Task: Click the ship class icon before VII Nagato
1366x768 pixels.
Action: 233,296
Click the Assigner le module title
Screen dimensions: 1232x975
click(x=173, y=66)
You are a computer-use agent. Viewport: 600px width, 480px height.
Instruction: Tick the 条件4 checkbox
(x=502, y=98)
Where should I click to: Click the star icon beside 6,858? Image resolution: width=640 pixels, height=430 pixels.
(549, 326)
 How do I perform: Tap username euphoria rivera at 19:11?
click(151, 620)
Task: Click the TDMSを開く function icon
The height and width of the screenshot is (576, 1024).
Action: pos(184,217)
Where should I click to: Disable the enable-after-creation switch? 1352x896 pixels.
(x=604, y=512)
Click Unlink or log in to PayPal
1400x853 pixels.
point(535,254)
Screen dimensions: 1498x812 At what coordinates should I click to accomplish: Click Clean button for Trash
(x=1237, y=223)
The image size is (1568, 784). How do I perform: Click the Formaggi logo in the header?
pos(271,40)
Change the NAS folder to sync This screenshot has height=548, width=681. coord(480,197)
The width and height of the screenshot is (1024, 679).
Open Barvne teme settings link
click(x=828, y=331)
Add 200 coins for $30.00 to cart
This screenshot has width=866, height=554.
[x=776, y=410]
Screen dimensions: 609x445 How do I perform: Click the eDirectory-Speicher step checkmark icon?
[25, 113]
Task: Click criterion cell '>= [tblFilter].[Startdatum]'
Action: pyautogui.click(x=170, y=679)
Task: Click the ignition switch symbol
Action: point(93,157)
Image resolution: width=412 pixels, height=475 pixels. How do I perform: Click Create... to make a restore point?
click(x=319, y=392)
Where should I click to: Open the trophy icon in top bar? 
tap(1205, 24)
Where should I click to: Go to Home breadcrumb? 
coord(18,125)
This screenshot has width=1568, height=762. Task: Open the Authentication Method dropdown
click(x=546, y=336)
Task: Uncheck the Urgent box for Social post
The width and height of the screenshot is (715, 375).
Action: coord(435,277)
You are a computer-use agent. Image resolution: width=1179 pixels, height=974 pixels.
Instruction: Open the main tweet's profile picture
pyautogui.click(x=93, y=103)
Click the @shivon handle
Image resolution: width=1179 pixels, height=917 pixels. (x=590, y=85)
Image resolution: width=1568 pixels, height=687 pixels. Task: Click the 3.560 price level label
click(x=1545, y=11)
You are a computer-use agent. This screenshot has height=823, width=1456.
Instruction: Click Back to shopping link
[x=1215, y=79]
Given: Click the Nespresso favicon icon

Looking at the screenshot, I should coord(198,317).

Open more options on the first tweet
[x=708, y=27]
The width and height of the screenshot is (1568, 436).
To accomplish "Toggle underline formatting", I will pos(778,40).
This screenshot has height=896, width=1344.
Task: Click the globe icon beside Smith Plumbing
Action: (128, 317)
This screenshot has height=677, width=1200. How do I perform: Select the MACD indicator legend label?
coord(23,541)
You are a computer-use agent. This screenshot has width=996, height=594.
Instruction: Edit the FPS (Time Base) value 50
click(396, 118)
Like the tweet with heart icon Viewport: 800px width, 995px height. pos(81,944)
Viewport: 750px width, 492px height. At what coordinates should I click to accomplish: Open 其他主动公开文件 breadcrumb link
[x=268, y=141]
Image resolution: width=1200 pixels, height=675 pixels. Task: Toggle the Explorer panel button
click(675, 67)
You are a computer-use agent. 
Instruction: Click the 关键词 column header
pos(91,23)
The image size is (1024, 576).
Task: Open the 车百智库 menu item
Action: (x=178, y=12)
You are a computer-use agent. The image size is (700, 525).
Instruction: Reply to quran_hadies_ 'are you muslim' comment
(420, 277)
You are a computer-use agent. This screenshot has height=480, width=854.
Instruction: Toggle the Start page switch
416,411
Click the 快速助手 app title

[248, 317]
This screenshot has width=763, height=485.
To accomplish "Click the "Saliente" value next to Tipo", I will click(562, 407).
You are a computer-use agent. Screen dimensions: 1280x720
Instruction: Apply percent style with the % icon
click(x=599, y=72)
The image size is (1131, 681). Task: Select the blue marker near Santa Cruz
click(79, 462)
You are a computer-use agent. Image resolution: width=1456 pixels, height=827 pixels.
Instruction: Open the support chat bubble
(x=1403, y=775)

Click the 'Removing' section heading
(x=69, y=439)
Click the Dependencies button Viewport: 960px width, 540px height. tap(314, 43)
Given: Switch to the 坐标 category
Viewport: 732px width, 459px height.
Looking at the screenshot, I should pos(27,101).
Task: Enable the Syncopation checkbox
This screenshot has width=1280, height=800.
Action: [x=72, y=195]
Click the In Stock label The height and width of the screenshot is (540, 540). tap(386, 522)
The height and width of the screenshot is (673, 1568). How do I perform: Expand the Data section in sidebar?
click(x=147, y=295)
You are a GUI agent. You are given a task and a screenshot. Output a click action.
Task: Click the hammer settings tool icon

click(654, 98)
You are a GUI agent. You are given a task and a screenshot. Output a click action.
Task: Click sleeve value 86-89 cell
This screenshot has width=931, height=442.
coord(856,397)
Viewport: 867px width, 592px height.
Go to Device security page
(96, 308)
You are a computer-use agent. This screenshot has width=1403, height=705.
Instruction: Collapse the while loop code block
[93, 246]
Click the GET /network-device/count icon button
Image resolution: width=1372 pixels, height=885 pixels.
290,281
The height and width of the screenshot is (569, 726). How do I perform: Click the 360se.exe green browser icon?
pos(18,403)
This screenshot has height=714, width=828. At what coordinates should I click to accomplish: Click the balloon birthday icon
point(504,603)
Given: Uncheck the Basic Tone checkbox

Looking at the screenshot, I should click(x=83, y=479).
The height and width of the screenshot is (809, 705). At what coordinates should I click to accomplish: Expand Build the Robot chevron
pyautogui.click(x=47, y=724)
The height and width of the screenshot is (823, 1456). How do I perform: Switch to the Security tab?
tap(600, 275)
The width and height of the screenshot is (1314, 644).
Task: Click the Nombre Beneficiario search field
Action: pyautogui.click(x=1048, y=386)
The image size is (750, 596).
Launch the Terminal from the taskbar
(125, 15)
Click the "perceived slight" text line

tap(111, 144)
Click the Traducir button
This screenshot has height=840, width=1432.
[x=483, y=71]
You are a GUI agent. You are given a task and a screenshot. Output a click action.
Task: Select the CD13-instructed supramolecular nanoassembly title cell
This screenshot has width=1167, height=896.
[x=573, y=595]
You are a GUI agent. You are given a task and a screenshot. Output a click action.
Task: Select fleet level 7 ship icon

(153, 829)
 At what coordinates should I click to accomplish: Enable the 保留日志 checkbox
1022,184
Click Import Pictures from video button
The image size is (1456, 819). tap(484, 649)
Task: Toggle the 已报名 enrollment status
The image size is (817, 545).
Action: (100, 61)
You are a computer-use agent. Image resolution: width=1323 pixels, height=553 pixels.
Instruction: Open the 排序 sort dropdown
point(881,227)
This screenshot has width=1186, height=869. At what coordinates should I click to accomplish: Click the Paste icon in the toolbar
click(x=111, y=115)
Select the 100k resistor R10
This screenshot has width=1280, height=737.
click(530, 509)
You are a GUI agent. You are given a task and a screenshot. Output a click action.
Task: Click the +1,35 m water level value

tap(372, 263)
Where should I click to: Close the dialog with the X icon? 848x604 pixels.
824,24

- How to complete this task -
Every line of data must be returned unchanged.

- Task result -
Task: Click the ship class icon before VII Nagato
1366x768 pixels.
Action: 233,296
Click the Assigner le module title
Screen dimensions: 1232x975
click(x=173, y=66)
You are a computer-use agent. Viewport: 600px width, 480px height.
Instruction: Tick the 条件4 checkbox
(x=502, y=98)
Where should I click to: Click the star icon beside 6,858? Image resolution: width=640 pixels, height=430 pixels.
(549, 326)
 How do I perform: Tap username euphoria rivera at 19:11?
click(151, 620)
Task: Click the TDMSを開く function icon
The height and width of the screenshot is (576, 1024).
Action: pos(184,217)
Where should I click to: Disable the enable-after-creation switch? 1352x896 pixels.
(x=604, y=512)
Click Unlink or log in to PayPal
1400x853 pixels.
point(535,254)
Screen dimensions: 1498x812 At what coordinates should I click to accomplish: Click Clean button for Trash
(x=1237, y=223)
The image size is (1568, 784). How do I perform: Click the Formaggi logo in the header?
pos(271,40)
Change the NAS folder to sync This screenshot has height=548, width=681. coord(480,197)
The width and height of the screenshot is (1024, 679).
Open Barvne teme settings link
click(x=828, y=331)
Add 200 coins for $30.00 to cart
This screenshot has width=866, height=554.
[x=776, y=410]
Screen dimensions: 609x445 How do I perform: Click the eDirectory-Speicher step checkmark icon?
[25, 113]
Task: Click criterion cell '>= [tblFilter].[Startdatum]'
Action: pyautogui.click(x=170, y=679)
Task: Click the ignition switch symbol
Action: point(93,157)
Image resolution: width=412 pixels, height=475 pixels. How do I perform: Click Create... to make a restore point?
click(x=319, y=392)
Where should I click to: Open the trophy icon in top bar? 
tap(1205, 24)
Where should I click to: Go to Home breadcrumb? 
coord(18,125)
This screenshot has width=1568, height=762. Task: Open the Authentication Method dropdown
click(x=546, y=336)
Task: Uncheck the Urgent box for Social post
The width and height of the screenshot is (715, 375).
Action: coord(435,277)
You are a computer-use agent. Image resolution: width=1179 pixels, height=974 pixels.
Instruction: Open the main tweet's profile picture
pyautogui.click(x=93, y=103)
Click the @shivon handle
Image resolution: width=1179 pixels, height=917 pixels. (x=590, y=85)
Image resolution: width=1568 pixels, height=687 pixels. Task: Click the 3.560 price level label
click(x=1545, y=11)
You are a computer-use agent. This screenshot has height=823, width=1456.
Instruction: Click Back to shopping link
[x=1215, y=79]
Given: Click the Nespresso favicon icon

Looking at the screenshot, I should coord(198,317).

Open more options on the first tweet
[x=708, y=27]
The width and height of the screenshot is (1568, 436).
To accomplish "Toggle underline formatting", I will pos(778,40).
This screenshot has height=896, width=1344.
Task: Click the globe icon beside Smith Plumbing
Action: (128, 317)
This screenshot has height=677, width=1200. How do I perform: Select the MACD indicator legend label?
coord(23,541)
You are a computer-use agent. This screenshot has width=996, height=594.
Instruction: Edit the FPS (Time Base) value 50
click(396, 118)
Like the tweet with heart icon Viewport: 800px width, 995px height. pos(81,944)
Viewport: 750px width, 492px height. At what coordinates should I click to accomplish: Open 其他主动公开文件 breadcrumb link
[x=268, y=141]
Image resolution: width=1200 pixels, height=675 pixels. Task: Toggle the Explorer panel button
click(675, 67)
You are a computer-use agent. 
Instruction: Click the 关键词 column header
pos(91,23)
The image size is (1024, 576).
Task: Open the 车百智库 menu item
Action: (x=178, y=12)
You are a computer-use agent. The image size is (700, 525).
Instruction: Reply to quran_hadies_ 'are you muslim' comment
(420, 277)
You are a computer-use agent. This screenshot has height=480, width=854.
Instruction: Toggle the Start page switch
416,411
Click the 快速助手 app title

[248, 317]
This screenshot has width=763, height=485.
To accomplish "Click the "Saliente" value next to Tipo", I will click(562, 407).
You are a computer-use agent. Screen dimensions: 1280x720
Instruction: Apply percent style with the % icon
click(x=599, y=72)
The image size is (1131, 681). Task: Select the blue marker near Santa Cruz
click(79, 462)
You are a computer-use agent. Image resolution: width=1456 pixels, height=827 pixels.
Instruction: Open the support chat bubble
(x=1403, y=775)

Click the 'Removing' section heading
(x=69, y=439)
Click the Dependencies button Viewport: 960px width, 540px height. tap(314, 43)
Given: Switch to the 坐标 category
Viewport: 732px width, 459px height.
Looking at the screenshot, I should pos(27,101).
Task: Enable the Syncopation checkbox
This screenshot has width=1280, height=800.
Action: [x=72, y=195]
Click the In Stock label The height and width of the screenshot is (540, 540). tap(386, 522)
The height and width of the screenshot is (673, 1568). How do I perform: Expand the Data section in sidebar?
click(x=147, y=295)
You are a GUI agent. You are given a task and a screenshot. Output a click action.
Task: Click the hammer settings tool icon

click(654, 98)
You are a GUI agent. You are given a task and a screenshot. Output a click action.
Task: Click sleeve value 86-89 cell
This screenshot has width=931, height=442.
coord(856,397)
Viewport: 867px width, 592px height.
Go to Device security page
(96, 308)
You are a computer-use agent. This screenshot has width=1403, height=705.
Instruction: Collapse the while loop code block
[93, 246]
Click the GET /network-device/count icon button
Image resolution: width=1372 pixels, height=885 pixels.
290,281
The height and width of the screenshot is (569, 726). How do I perform: Click the 360se.exe green browser icon?
pos(18,403)
This screenshot has height=714, width=828. At what coordinates should I click to accomplish: Click the balloon birthday icon
point(504,603)
Given: Uncheck the Basic Tone checkbox

Looking at the screenshot, I should click(x=83, y=479).
The height and width of the screenshot is (809, 705). At what coordinates should I click to accomplish: Expand Build the Robot chevron
pyautogui.click(x=47, y=724)
The height and width of the screenshot is (823, 1456). How do I perform: Switch to the Security tab?
tap(600, 275)
The width and height of the screenshot is (1314, 644).
Task: Click the Nombre Beneficiario search field
Action: pyautogui.click(x=1048, y=386)
The image size is (750, 596).
Launch the Terminal from the taskbar
(125, 15)
Click the "perceived slight" text line

tap(111, 144)
Click the Traducir button
This screenshot has height=840, width=1432.
[x=483, y=71]
You are a GUI agent. You are given a task and a screenshot. Output a click action.
Task: Select the CD13-instructed supramolecular nanoassembly title cell
This screenshot has width=1167, height=896.
[x=573, y=595]
You are a GUI agent. You are given a task and a screenshot. Output a click action.
Task: Select fleet level 7 ship icon

(153, 829)
 At what coordinates should I click to accomplish: Enable the 保留日志 checkbox
1022,184
Click Import Pictures from video button
The image size is (1456, 819). tap(484, 649)
Task: Toggle the 已报名 enrollment status
The image size is (817, 545).
Action: (100, 61)
You are a computer-use agent. Image resolution: width=1323 pixels, height=553 pixels.
Instruction: Open the 排序 sort dropdown
point(881,227)
This screenshot has width=1186, height=869. At what coordinates should I click to accomplish: Click the Paste icon in the toolbar
click(x=111, y=115)
Select the 100k resistor R10
This screenshot has width=1280, height=737.
click(530, 509)
You are a GUI agent. You are given a task and a screenshot. Output a click action.
Task: Click the +1,35 m water level value

tap(372, 263)
Where should I click to: Close the dialog with the X icon? 848x604 pixels.
824,24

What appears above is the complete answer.